- Coat of arms of Nicaragua
- Incumbent Vacant since 18 February 2025
- Term length: Five years renewable
- Constituting instrument: Constitution of Nicaragua
- Formation: 15 September 1893
- First holder: Gen. Anastasio J. Ortiz Argeñal
- Salary: US$3,100 per month

= Vice President of Nicaragua =

Second-highest political office in Nicaragua

The vice president of the Republic of Nicaragua (Vicepresidente de la República de Nicaragua) is the second highest political position in Nicaragua. According to the current Constitution enacted in 2025, the co-presidents can appoint multiple vice presidents.

The salary of the vice president has been US$3,100 per month.

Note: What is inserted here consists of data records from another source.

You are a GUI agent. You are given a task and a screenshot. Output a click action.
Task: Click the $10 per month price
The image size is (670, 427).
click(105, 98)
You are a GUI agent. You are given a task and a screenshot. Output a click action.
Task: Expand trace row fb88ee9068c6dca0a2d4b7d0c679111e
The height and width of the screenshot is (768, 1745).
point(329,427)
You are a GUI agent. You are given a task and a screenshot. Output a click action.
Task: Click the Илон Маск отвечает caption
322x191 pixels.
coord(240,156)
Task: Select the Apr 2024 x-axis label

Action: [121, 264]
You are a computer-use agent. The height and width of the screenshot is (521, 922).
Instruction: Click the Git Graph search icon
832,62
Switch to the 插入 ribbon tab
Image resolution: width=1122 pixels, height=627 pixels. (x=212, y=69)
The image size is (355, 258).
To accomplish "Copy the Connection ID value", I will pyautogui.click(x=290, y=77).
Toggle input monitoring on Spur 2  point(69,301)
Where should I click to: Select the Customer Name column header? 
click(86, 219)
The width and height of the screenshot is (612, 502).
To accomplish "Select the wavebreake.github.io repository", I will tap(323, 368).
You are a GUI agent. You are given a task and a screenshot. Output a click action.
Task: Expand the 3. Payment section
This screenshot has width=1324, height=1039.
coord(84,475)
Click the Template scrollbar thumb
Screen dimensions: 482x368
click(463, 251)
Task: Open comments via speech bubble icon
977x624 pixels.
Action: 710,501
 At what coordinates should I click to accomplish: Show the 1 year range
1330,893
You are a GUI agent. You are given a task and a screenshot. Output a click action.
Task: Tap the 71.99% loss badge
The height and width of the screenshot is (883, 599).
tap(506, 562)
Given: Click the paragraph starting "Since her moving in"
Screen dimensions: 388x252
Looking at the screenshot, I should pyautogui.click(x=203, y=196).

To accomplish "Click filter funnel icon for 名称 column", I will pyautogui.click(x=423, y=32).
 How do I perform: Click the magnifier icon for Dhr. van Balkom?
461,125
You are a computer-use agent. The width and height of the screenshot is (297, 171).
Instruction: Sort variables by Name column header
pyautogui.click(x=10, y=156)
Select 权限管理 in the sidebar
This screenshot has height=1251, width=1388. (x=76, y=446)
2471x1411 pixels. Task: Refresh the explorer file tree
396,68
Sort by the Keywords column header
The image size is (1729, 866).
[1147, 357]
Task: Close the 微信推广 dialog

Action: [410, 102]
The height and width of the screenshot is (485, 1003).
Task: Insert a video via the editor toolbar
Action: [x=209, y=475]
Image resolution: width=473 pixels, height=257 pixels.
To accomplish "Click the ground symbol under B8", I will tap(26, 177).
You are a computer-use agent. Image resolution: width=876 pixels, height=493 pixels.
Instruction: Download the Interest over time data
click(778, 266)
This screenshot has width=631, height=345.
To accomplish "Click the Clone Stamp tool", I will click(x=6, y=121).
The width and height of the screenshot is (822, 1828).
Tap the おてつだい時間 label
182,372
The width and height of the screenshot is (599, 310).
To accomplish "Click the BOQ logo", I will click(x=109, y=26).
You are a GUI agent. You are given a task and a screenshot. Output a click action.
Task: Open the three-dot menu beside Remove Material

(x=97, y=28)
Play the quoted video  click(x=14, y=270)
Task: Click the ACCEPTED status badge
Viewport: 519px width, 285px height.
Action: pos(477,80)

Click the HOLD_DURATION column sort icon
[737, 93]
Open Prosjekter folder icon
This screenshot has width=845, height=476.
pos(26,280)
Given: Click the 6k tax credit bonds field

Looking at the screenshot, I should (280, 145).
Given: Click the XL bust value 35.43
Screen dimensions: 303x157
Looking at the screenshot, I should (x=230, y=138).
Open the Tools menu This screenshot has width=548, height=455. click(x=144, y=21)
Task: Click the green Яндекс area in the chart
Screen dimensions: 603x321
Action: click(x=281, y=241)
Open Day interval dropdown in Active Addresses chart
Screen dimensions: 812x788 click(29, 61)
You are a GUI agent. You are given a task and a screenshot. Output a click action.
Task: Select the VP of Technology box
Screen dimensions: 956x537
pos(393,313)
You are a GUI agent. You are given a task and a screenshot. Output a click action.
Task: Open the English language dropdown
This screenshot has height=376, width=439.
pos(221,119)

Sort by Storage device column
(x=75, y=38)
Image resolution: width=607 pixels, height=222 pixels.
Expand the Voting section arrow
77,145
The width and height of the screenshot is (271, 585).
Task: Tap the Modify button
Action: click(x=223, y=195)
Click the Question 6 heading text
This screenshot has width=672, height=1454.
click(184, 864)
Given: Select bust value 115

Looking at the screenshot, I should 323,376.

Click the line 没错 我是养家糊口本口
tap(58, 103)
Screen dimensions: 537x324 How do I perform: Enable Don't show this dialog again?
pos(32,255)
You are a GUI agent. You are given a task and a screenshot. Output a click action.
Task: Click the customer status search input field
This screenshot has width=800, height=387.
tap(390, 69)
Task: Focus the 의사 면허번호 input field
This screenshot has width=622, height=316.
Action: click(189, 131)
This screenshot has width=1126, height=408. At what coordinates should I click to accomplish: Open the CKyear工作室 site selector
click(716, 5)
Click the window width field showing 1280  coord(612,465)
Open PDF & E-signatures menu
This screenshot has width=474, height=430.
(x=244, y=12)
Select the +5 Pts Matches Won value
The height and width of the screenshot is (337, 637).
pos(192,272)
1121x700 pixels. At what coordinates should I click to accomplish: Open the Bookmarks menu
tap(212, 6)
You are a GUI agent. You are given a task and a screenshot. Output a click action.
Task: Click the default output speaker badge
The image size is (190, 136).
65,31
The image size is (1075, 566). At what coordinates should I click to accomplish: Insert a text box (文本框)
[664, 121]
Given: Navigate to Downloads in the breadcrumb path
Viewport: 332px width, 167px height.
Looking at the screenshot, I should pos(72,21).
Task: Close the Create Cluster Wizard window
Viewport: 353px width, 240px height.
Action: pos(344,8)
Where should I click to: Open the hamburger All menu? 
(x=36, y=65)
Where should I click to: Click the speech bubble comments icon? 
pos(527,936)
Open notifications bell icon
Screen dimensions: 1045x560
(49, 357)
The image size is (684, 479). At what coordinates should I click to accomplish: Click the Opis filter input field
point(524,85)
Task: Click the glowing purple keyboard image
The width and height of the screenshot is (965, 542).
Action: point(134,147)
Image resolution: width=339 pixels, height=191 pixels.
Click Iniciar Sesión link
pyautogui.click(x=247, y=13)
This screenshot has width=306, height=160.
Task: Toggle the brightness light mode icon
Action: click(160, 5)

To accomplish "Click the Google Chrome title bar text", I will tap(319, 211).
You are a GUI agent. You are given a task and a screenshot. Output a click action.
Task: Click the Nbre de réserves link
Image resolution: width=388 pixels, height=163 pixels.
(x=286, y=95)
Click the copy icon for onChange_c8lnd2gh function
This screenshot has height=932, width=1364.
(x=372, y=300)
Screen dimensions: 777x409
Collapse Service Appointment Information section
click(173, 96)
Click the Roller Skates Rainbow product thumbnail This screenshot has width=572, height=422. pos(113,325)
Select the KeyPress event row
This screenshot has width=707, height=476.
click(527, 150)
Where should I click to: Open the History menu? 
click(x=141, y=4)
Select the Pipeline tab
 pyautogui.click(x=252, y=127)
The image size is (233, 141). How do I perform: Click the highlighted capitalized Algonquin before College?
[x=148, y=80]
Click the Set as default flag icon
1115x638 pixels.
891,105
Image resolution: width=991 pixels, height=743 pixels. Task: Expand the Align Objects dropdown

==Deputy Chief of State 1826–1838==
As in other countries of the Central American Federation, also Nicaragua had Head of State and Deputy Head of State. Deputy Head of State was first mentioned in the Constitution of 1826. The position had a great influence in important decision-making process of the Head of State. The position of Deputy Chief of State was removed in the Constitution of 1838. In case of vacancy in the presidency, a member of Senate would be elected to fill the vacancy.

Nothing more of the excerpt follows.